Un segnale si è avuto con l’approvazione contro il parere del governo di due emendamenti (minori) alla finanziaria con il concorso di partiti della maggioranza (Lega e Iv).

Resta però da vedere se si tratta dell’avvio di un percorso che possa portare direttamente alla sfiducia al governo, o se invece si concretizzerà – come sembra più probabile -  attraverso il tentativo di spostare il presidente del consiglio al Quirinale (promoveatur ut amoveatur).

Ma Il governo e il presidente del Consiglio Mario Draghi potrebbero però prendere un’altra strada: resistere alle pressioni, facendo valere il peso di una legittimazione forte che ha portato all’Italia una credibilità inedita a livello internazionale.
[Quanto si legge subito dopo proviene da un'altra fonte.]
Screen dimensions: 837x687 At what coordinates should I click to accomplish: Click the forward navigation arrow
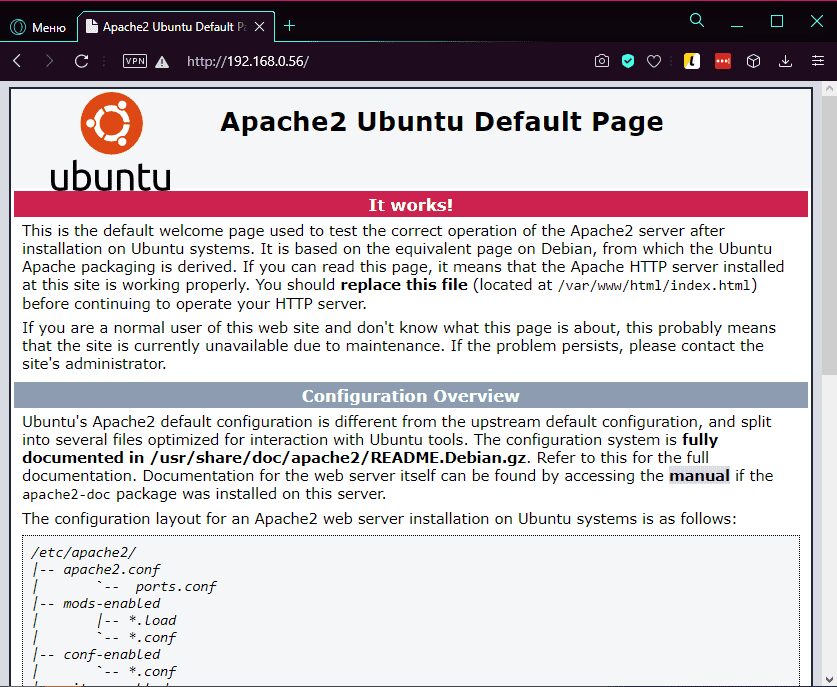tap(50, 60)

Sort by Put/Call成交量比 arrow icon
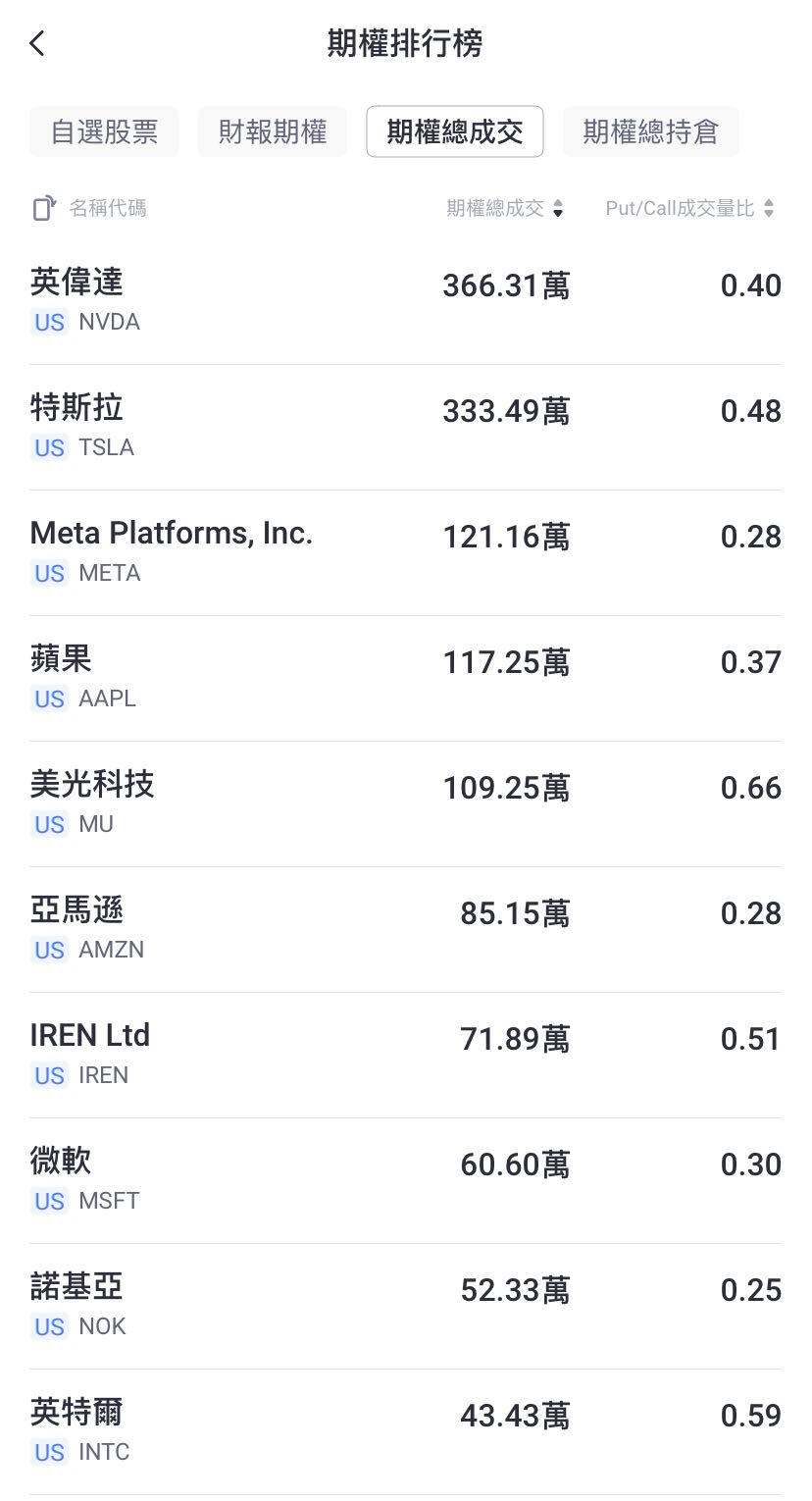(x=769, y=208)
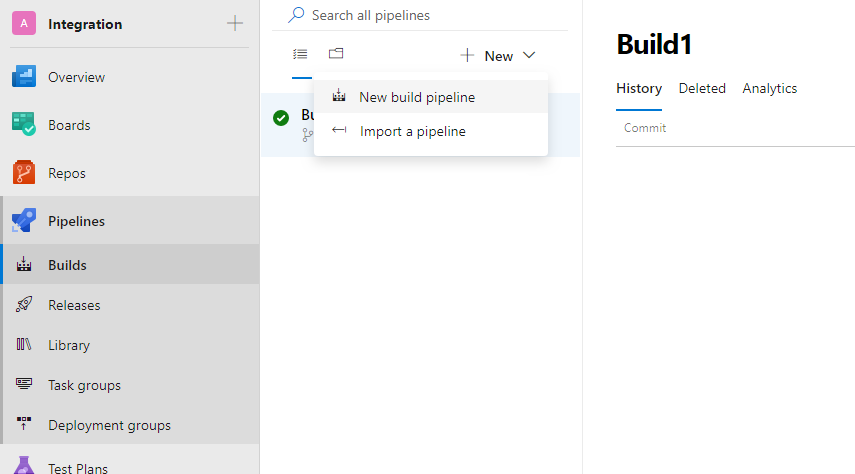Click the History tab
This screenshot has width=855, height=474.
[x=639, y=88]
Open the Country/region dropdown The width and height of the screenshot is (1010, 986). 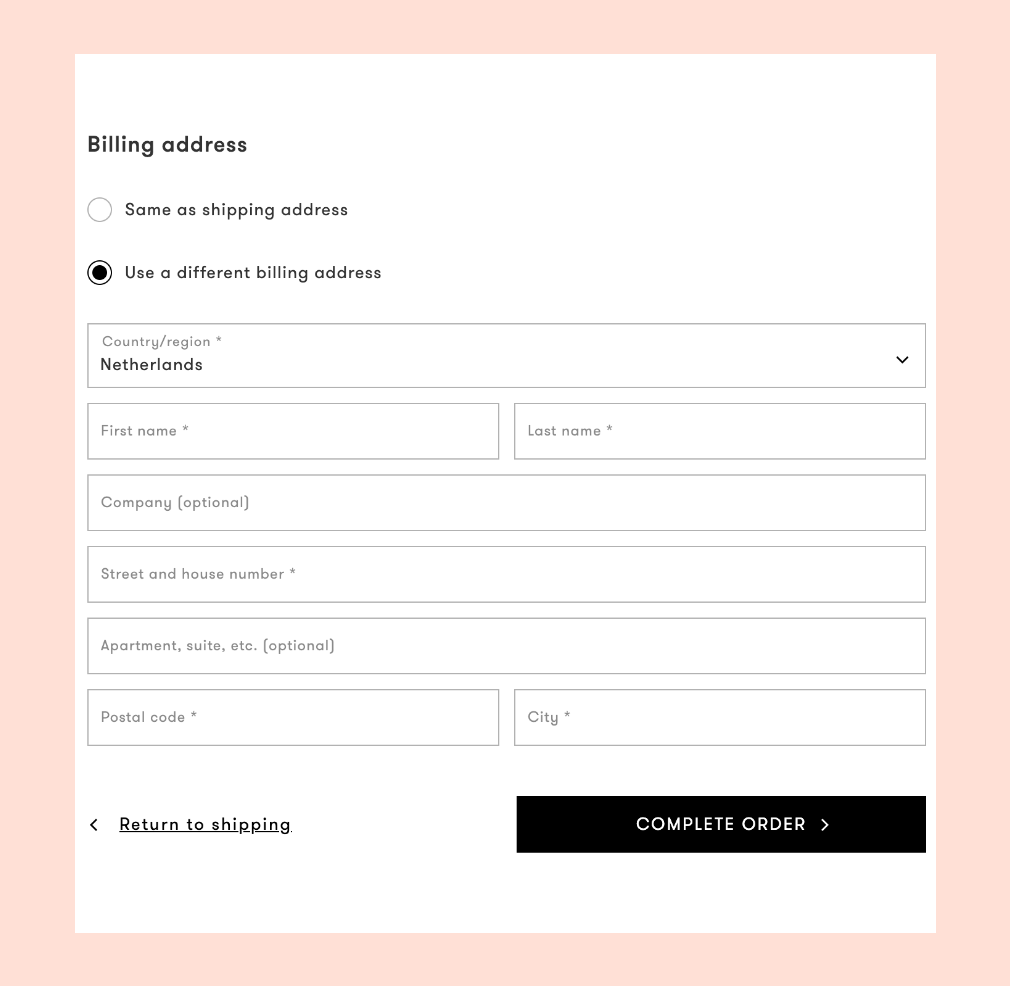506,356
Darsi quindi l’obiettivo di accompagnare l’uscita dalla pandemia verso un solido sviluppo inclusivo, con un profondo cambiamento istituzionale interno.

Un obiettivo che richiede la durata del governo fino alla fine della legislatura e che sarebbe a questo punto rinforzato dalla decisione del premier di chiamarsi esplicitamente fuori dalla competizione per il Quirinale; e eventualmente anche di presentarsi alla Camere chiedendone la fiducia.

Pare evidente che dal punto di vista degli interessi generali del Paese la resistenza (attiva) sarebbe preferibile, pur con tutti i rischi di fallimento che certo ci sono.

I motivi sono diversi. Anzitutto, la resa metterebbe a repentaglio gli stessi risultati finora raggiunti nella gestione della pandemia e nell’avvio del Pnrr. Tra le conseguenze: elevata probabilità di un’aspra competizione elettorale in una fase molto delicata, con perdita di credibilità e relativi effetti economici (tassi di interesse, spread, ecc.).

Inoltre, rischio di disperdere un ammontare di risorse, concentrate in pochi anni, di cu il Paese (e il Mezzogiorno) non hanno mai goduto.

Ancora più forte è un secondo motivo: sarà molto difficile che si ripresentino insieme e con lo stesso potenziale alcune condizioni economiche e politiche favorevoli al cambiamento (come ha ricordato Mario Monti sul Corriere della Sera): disponibilità di ingenti interventi finanziari della Ue e della Bce, e sospensione delle regole europee per la politica di bilancio; ma anche la già ricordata legittimazione internazionale del capo del governo. Una “finestra di opportunità” che non durerà a lungo.

Per cogliere queste ‘finestra di opportunità’, che non durerà a lungo, non bastano però le condizioni favorevoli. Occorre tracciare e comunicare un disegno complessivo del cambiamento, di come conciliare la crescita con un’efficace lotta alle disuguaglianze (tra le più elevate nelle democrazie avanzate).

Un quadro su cui mobilitare l’opinione pubblica e promuovere un vero patto per lo sviluppo inclusivo, sollecitando  la responsabilità delle forze del mondo delle imprese e del lavoro di fronte ai rischi di una politica piegata dagli interessi elettoralistici a breve.